19. An apparatus for applying coating material to a substrate moving along a direction of travel, the apparatus comprising:

a housing disposed near the substrate, wherein an application chamber is defined between the housing and the substrate, the application chamber receiving and retaining coating material from a source of coating material;

portions of the housing which define a baffle plate upstream of the application chamber with respect to the direction of substrate travel, the baffle plate having portions defining a lip spaced from the substrate, excess coating material within the application chamber overflowing the baffle plate lip to escape the application chamber;

a first premetering member mounted to the housing to define a first application region between the first member and the substrate;

a second premetering member moveably mounted to the housing to define a second application region between the second member and the substrate, the second application region being downstream of the first member with respect to the direction of substrate travel;

an extraction port defined between the first premetering member and the second premetering member through which coating and air can be removed from the application chamber; and

a means for controlling the amount of coating removed from the application chamber through the extraction port, wherein the means for controlling the amount of coating removed from the application chamber is a rod which extends in the cross machine direction and is mounted for rotation in a rod holder, the rod being positioned to at least partly block the extraction port, wherein the rod and rod holder is mounted for motion toward and away from the substrate and wherein such motion opens and closes the extraction port.

20. A method of coating a moving substrate along a direction of travel comprising the steps of:

positioning a coater head housing below and in close proximity to a substrate;

moving the substrate over the coater head housing, wherein the coater head housing and the proximate opposed portion of the substrate define an application chamber which opens toward the substrate and which extends along the substrate in a cross-machine direction;

continuously supplying coating to fill the application chamber with coating to be applied to the substrate;

overflowing the application chamber and spilling coating over a lip spaced from the substrate, the lip formed by a baffle plate upstream of the application chamber with respect to the direction of travel of the substrate;

premetering the coating onto the substrate in the application chamber with a premetering member extending from the coater head housing towards the substrate;

extracting coating and air entrained in the coating from the application chamber through an extraction port;

controlling the amount of coating and air removed through the extraction port by rotating a rod positioned in two semi-cylindrical cavities with one of the semi-cylindrical cavities arranged upstream with respect to the direction of travel of the substrate to the other of the semi-cylindrical cavities and each of the cavities extending in the cross-machine direction communicating with the extraction port, wherein the step of controlling the amount of coating and air removed includes adjusting the spacing of the rod from the semi-cylindrical cavities.

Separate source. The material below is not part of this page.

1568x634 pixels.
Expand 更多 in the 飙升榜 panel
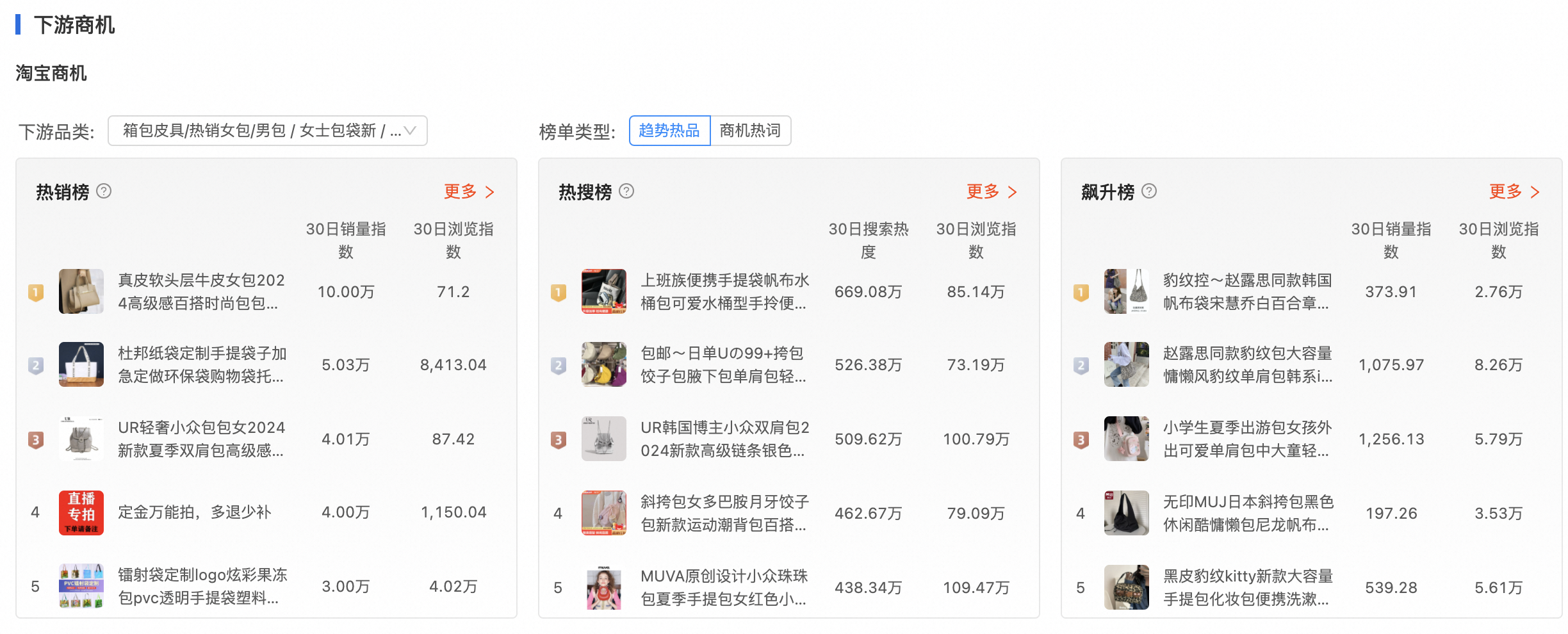pos(1514,191)
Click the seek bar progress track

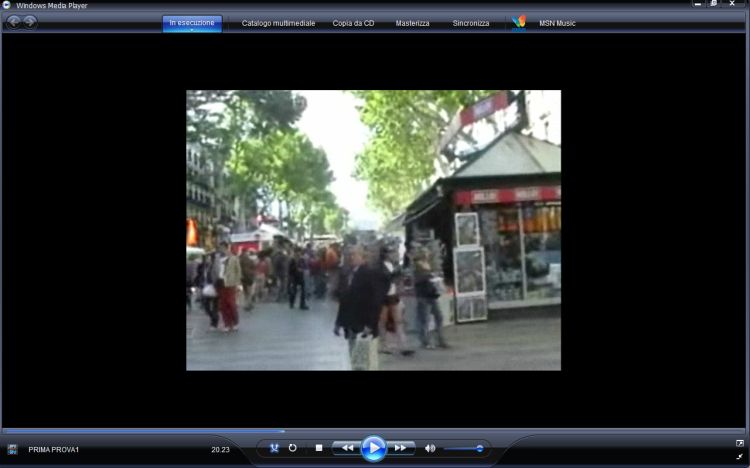point(375,431)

21. The method of coating a moving substrate of claim 20 wherein the step of controlling the amount of coating and air removed further comprises rotating the rod at between one and one-hundred rotations per minute.

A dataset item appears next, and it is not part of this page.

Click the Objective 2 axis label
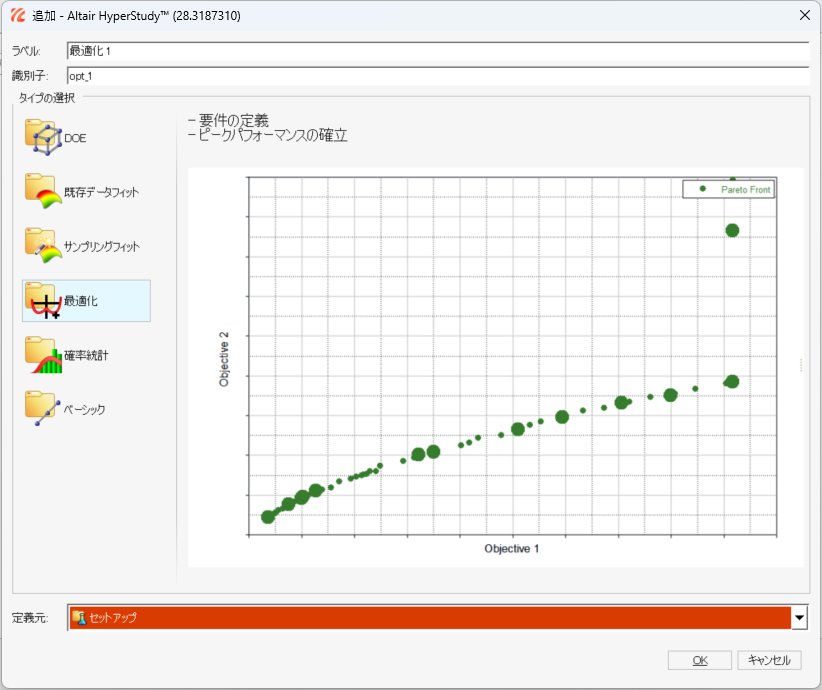Viewport: 822px width, 690px height. 225,357
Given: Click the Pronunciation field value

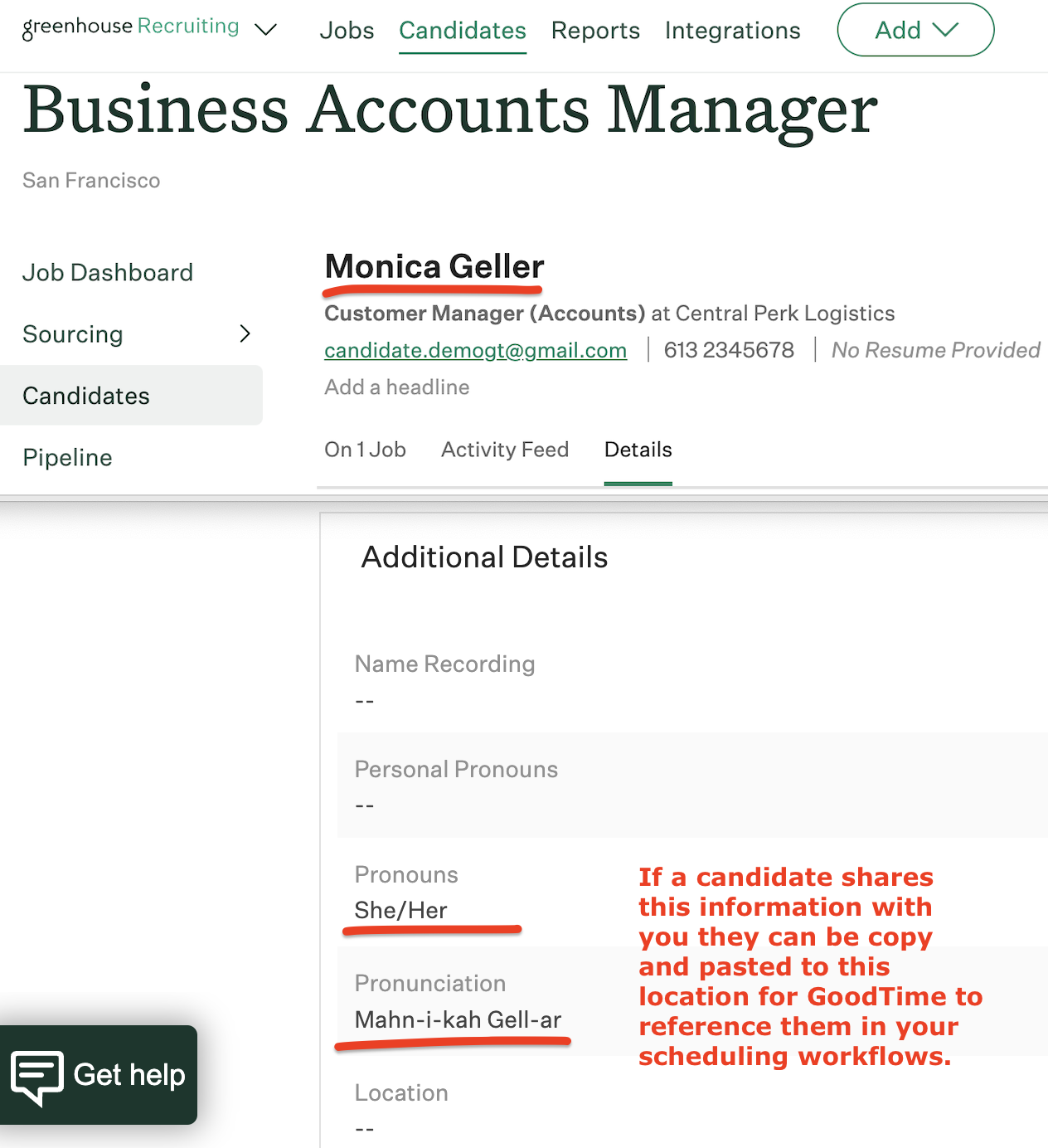Looking at the screenshot, I should tap(458, 1019).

22. The method of coating a moving substrate of claim 20 wherein between ten and fifteen percent of the coating supplied to the application chamber is removed through the extraction port.

23. The method of coating a moving substrate of claim 20 wherein the substrate comprises a backing roll, and further comprising the step of transferring the coating from said backing roll to a moving web.

24. The method of coating a moving substrate of claim 20 wherein the substrate comprises a paper web which is supported by a backing roll.